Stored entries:
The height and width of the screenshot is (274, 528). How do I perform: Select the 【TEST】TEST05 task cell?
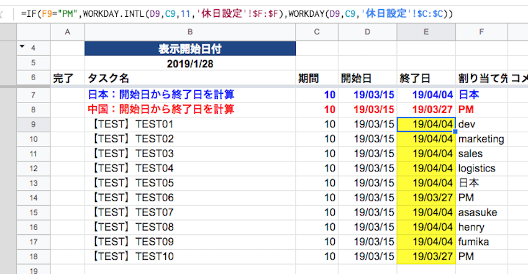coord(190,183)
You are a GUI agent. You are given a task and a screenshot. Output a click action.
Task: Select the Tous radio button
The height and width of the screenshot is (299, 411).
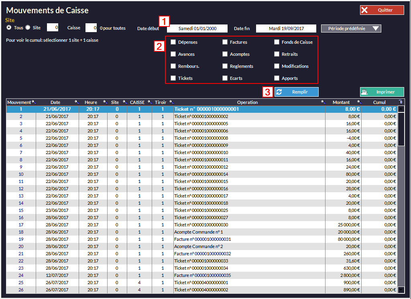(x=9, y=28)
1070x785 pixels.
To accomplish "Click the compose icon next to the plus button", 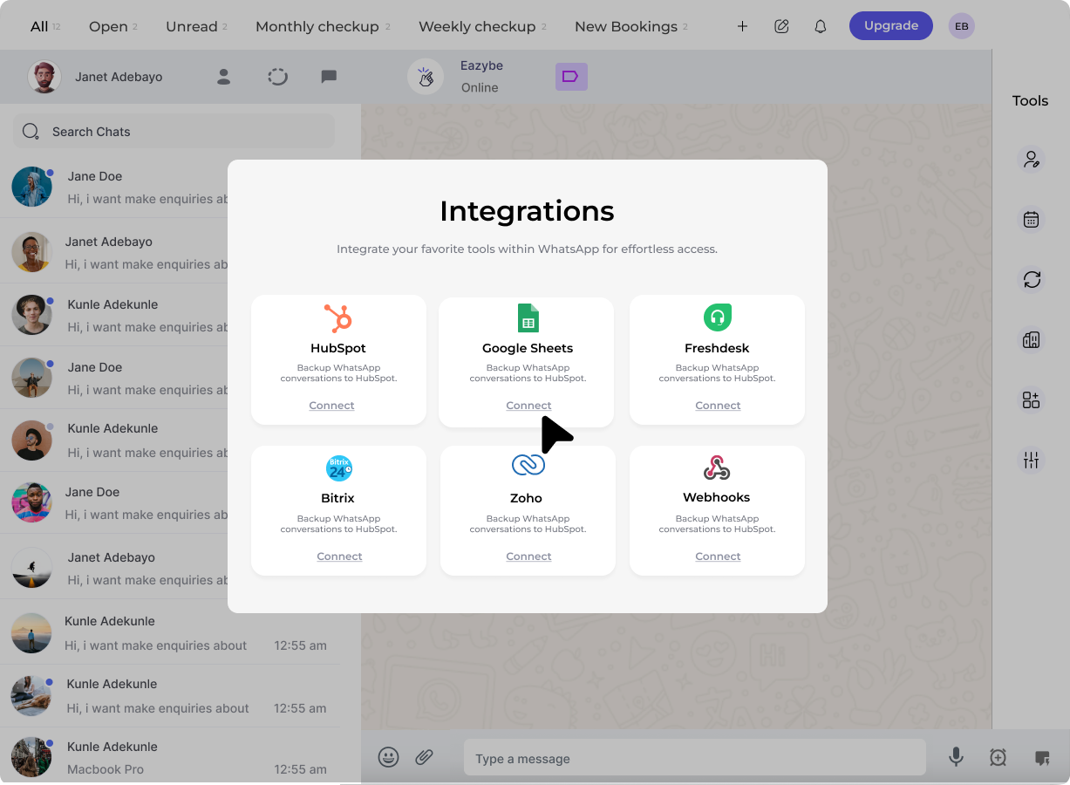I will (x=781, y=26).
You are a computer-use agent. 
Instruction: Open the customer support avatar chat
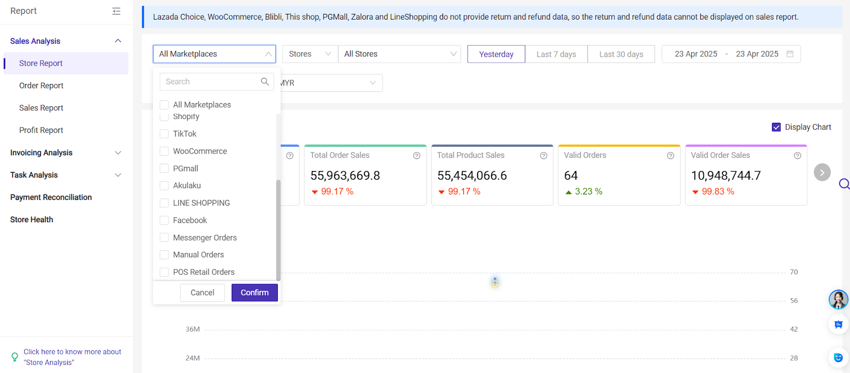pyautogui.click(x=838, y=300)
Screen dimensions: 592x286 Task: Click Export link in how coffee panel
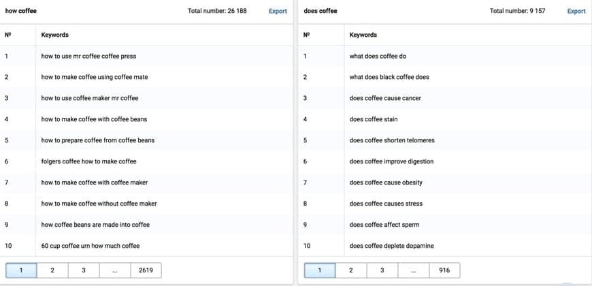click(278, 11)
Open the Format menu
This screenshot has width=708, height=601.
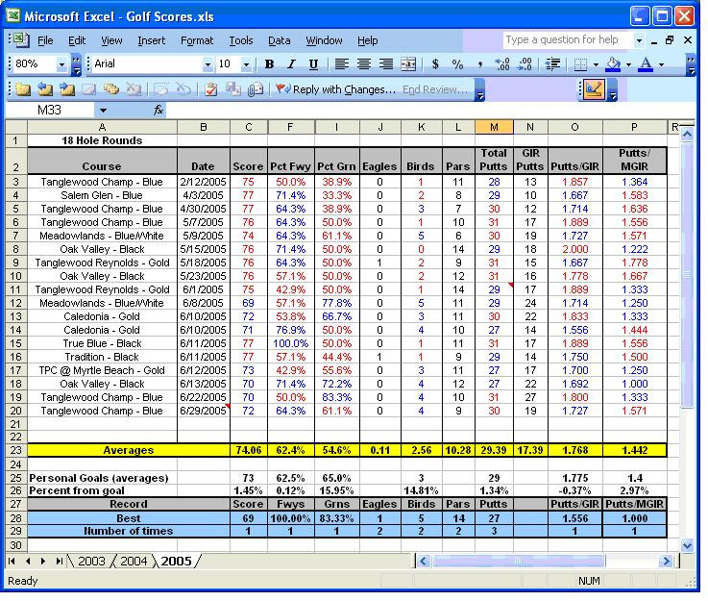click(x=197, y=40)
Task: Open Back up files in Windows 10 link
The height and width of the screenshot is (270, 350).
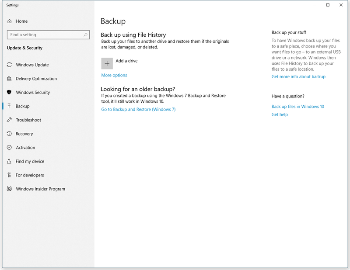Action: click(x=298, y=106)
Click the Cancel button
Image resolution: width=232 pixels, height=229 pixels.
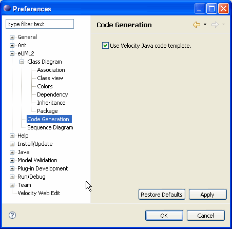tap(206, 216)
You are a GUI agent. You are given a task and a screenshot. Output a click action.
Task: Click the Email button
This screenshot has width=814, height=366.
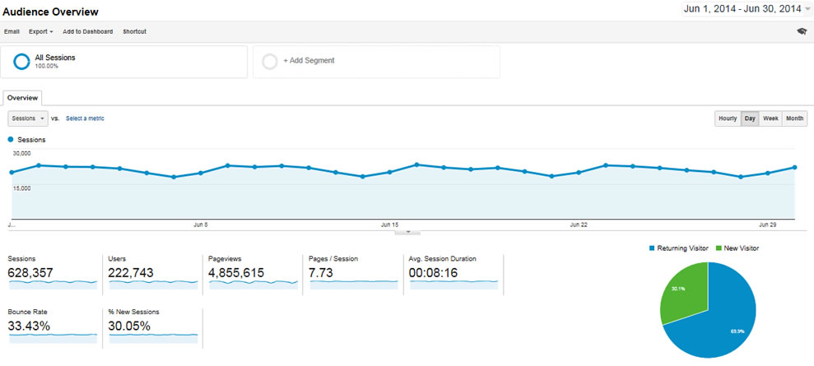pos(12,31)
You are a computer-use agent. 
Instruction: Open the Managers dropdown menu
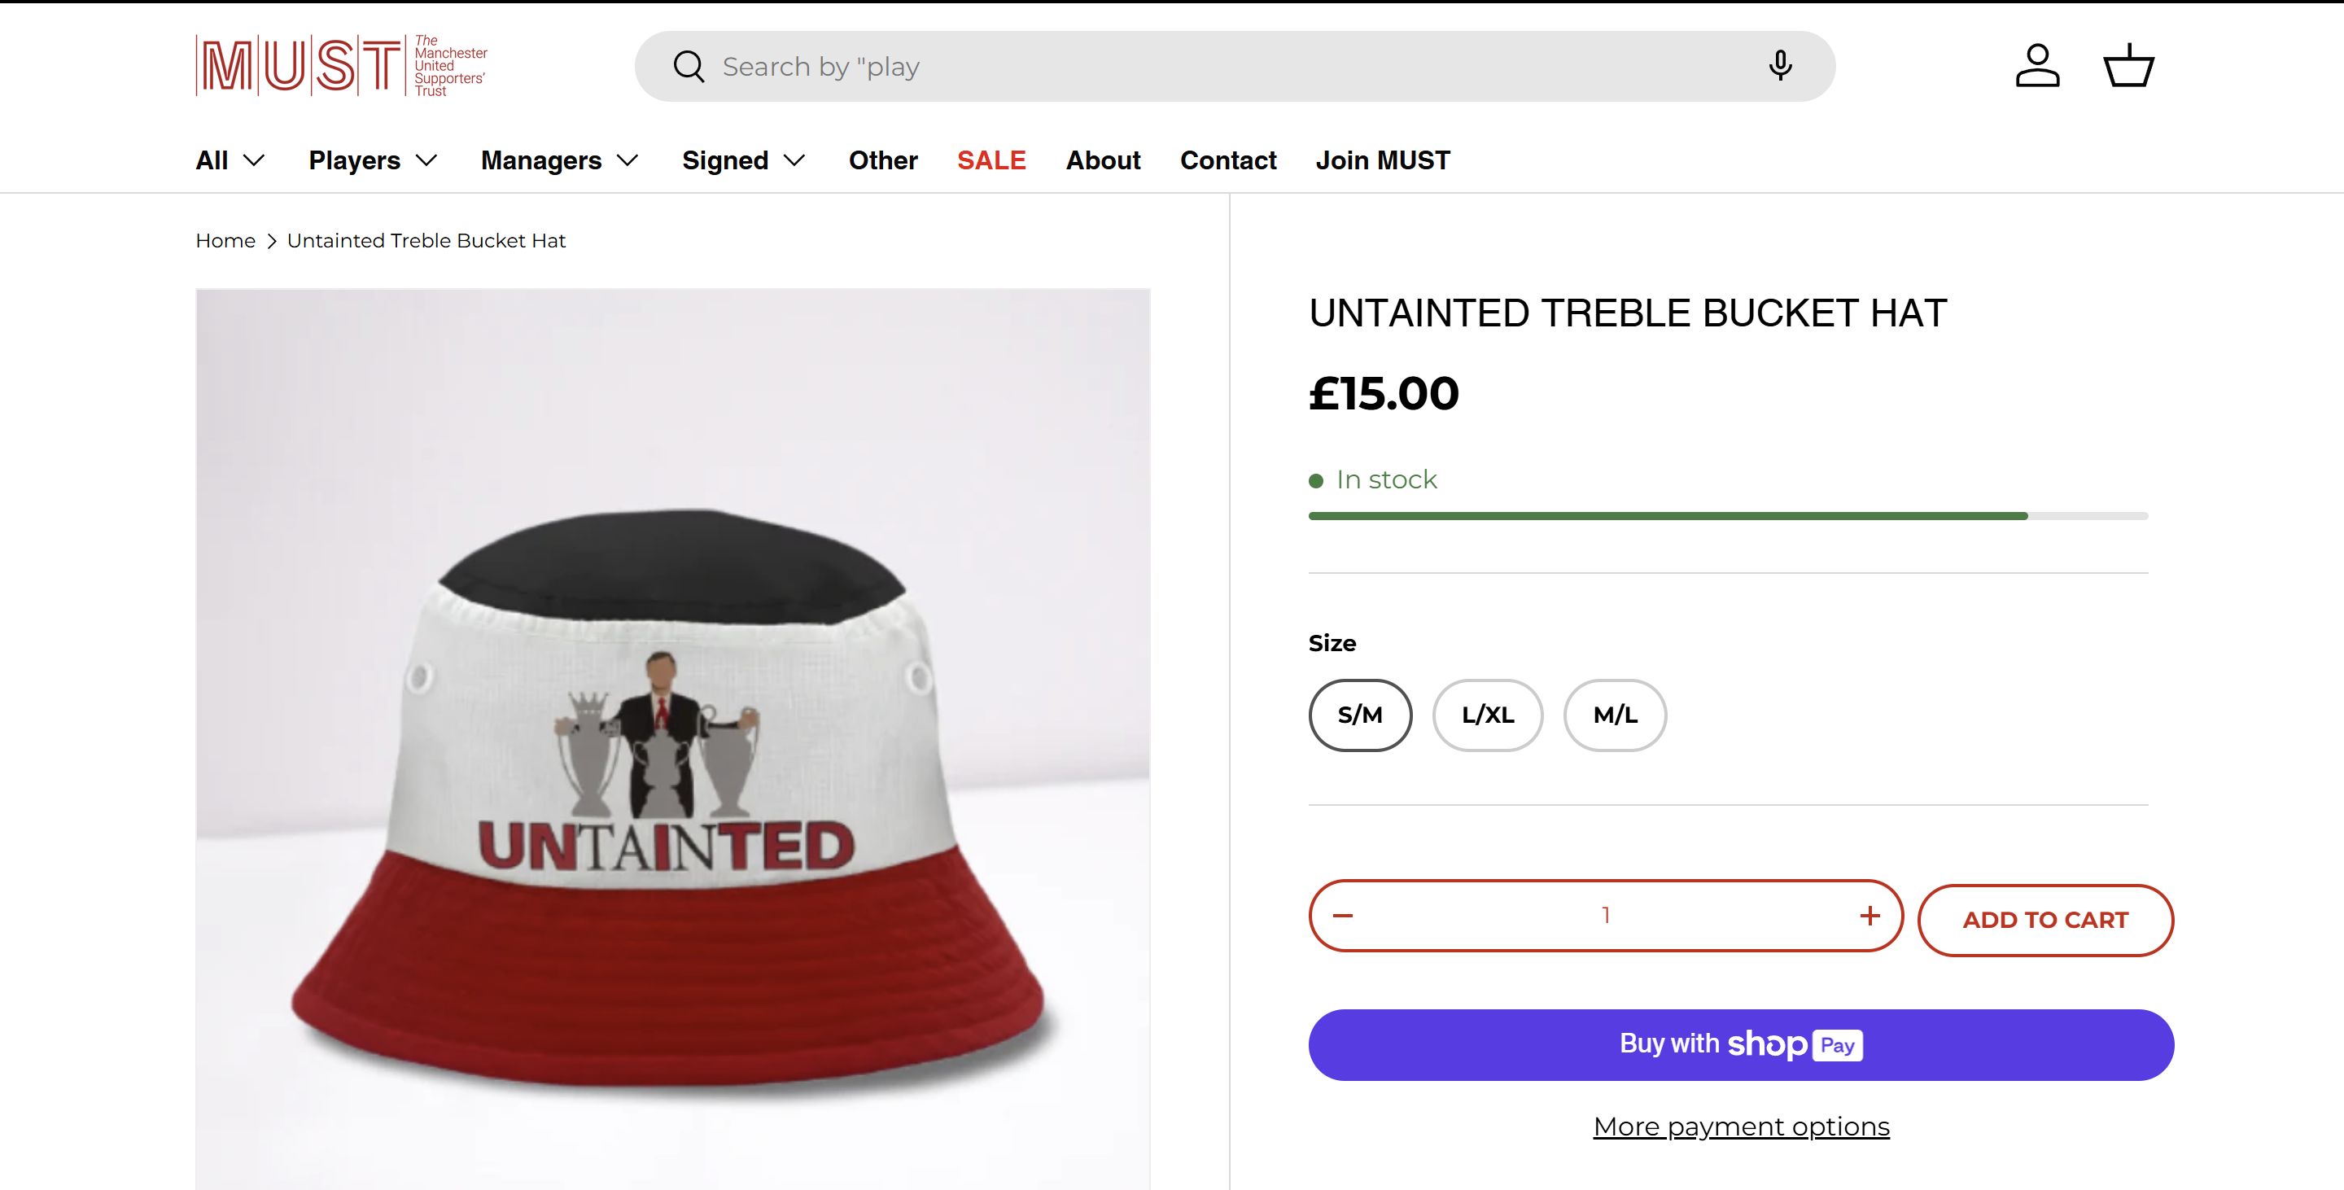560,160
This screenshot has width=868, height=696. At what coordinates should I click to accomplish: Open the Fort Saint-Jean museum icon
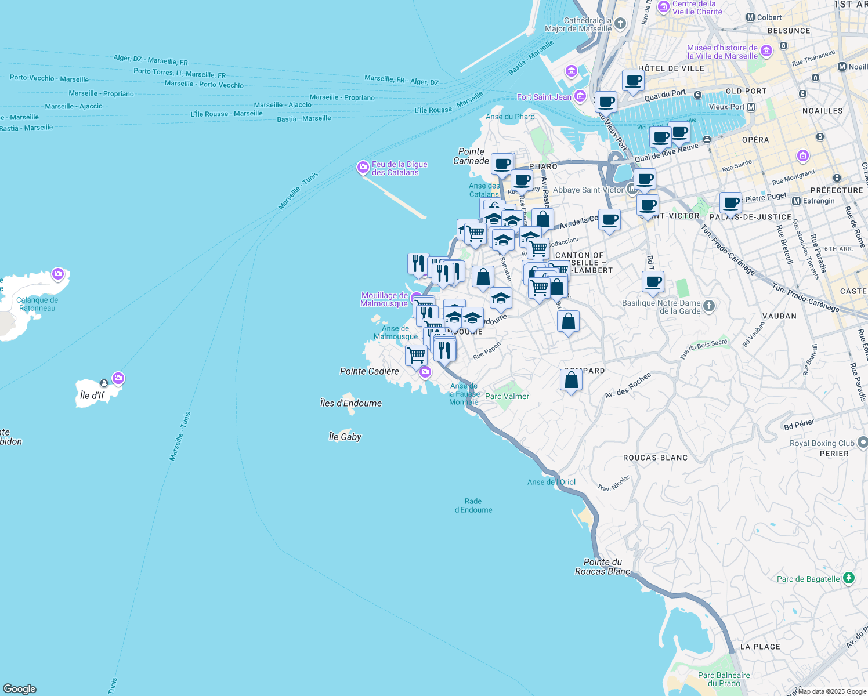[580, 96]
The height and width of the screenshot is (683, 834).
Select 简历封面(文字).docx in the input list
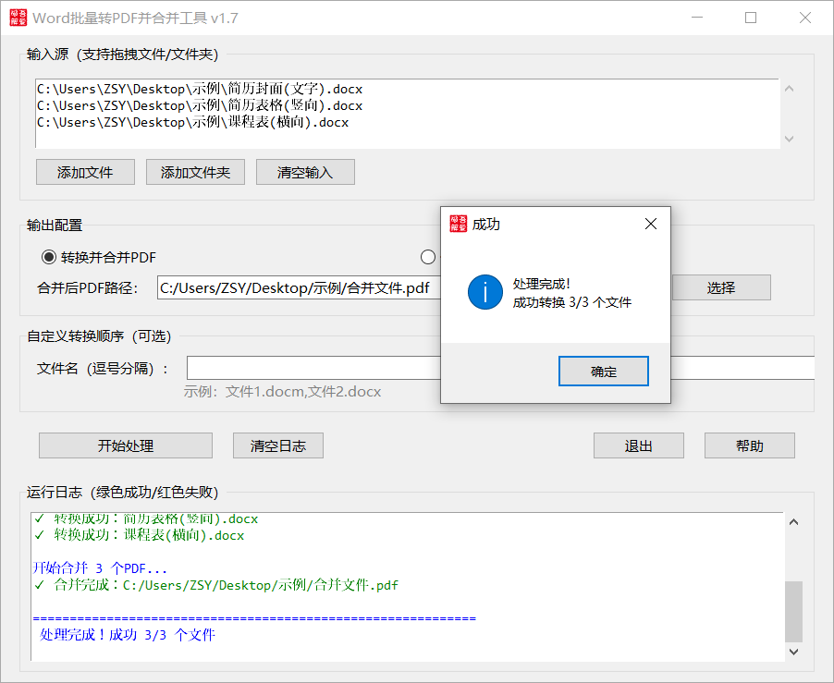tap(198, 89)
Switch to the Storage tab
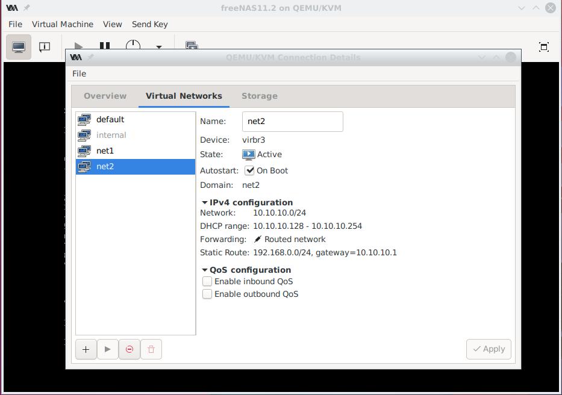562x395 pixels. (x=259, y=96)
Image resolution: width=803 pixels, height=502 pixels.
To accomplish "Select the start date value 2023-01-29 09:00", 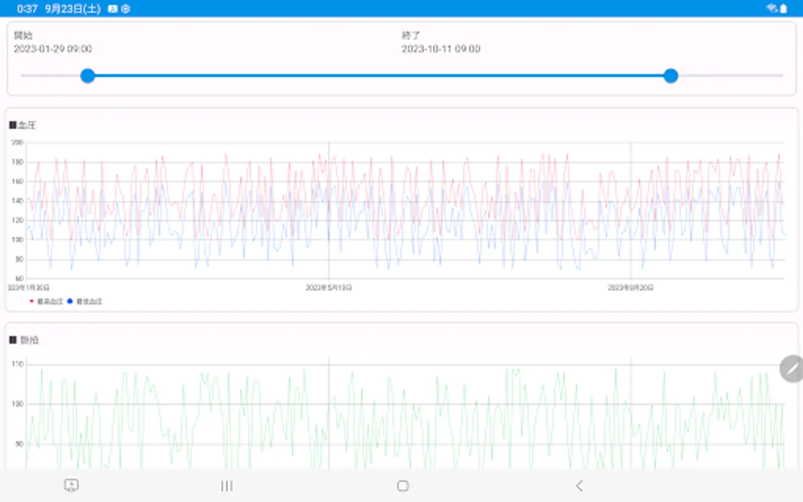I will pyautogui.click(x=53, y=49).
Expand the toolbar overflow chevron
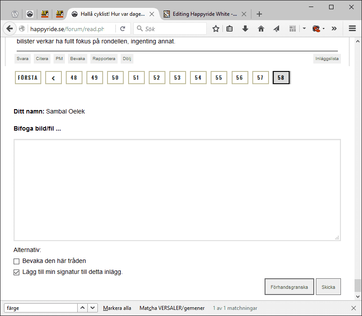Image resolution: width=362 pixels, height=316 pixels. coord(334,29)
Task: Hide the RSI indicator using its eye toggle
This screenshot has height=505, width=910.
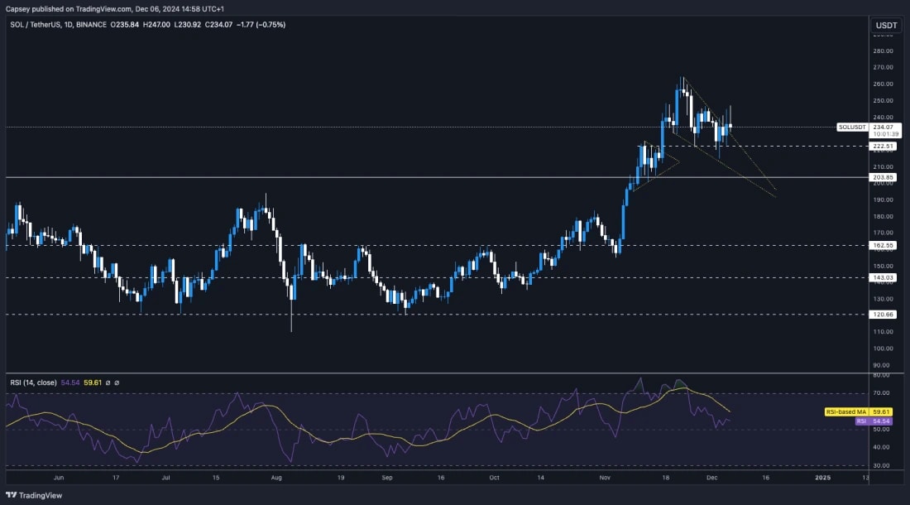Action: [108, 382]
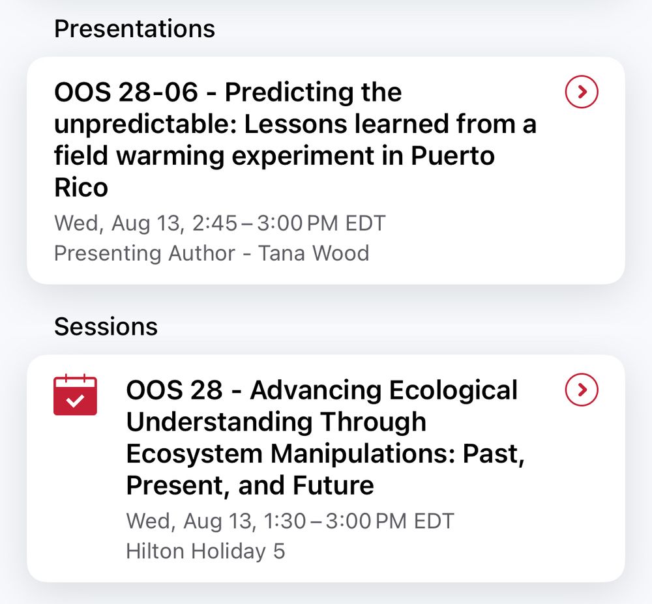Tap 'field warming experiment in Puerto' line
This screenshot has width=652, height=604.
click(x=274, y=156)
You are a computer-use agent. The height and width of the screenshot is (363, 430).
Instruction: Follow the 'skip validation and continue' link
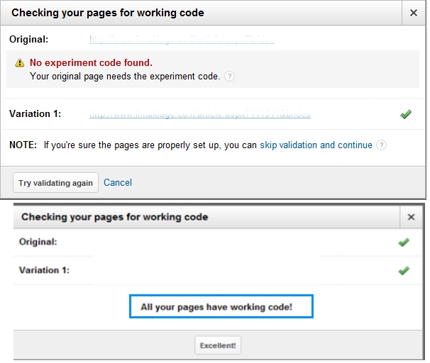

- [Problem statement]: Print, word for word, the lines above that run from the line containing "Screen dimensions: 592x286" to the line containing "Task: Click the Email button", both included. Keep the pictures out.

- [Output of the exercise]:
Screen dimensions: 592x286 Task: Click Export link in how coffee panel
click(278, 11)
Open the Format menu
This screenshot has width=708, height=601.
click(x=197, y=40)
Task: Open Back up files in Windows 10 link
The height and width of the screenshot is (270, 350).
Action: click(x=298, y=106)
Click the Cancel button
Image resolution: width=232 pixels, height=229 pixels.
tap(206, 216)
You are a GUI agent. You are given a task and a screenshot. Output a click action.
Task: Click the Email button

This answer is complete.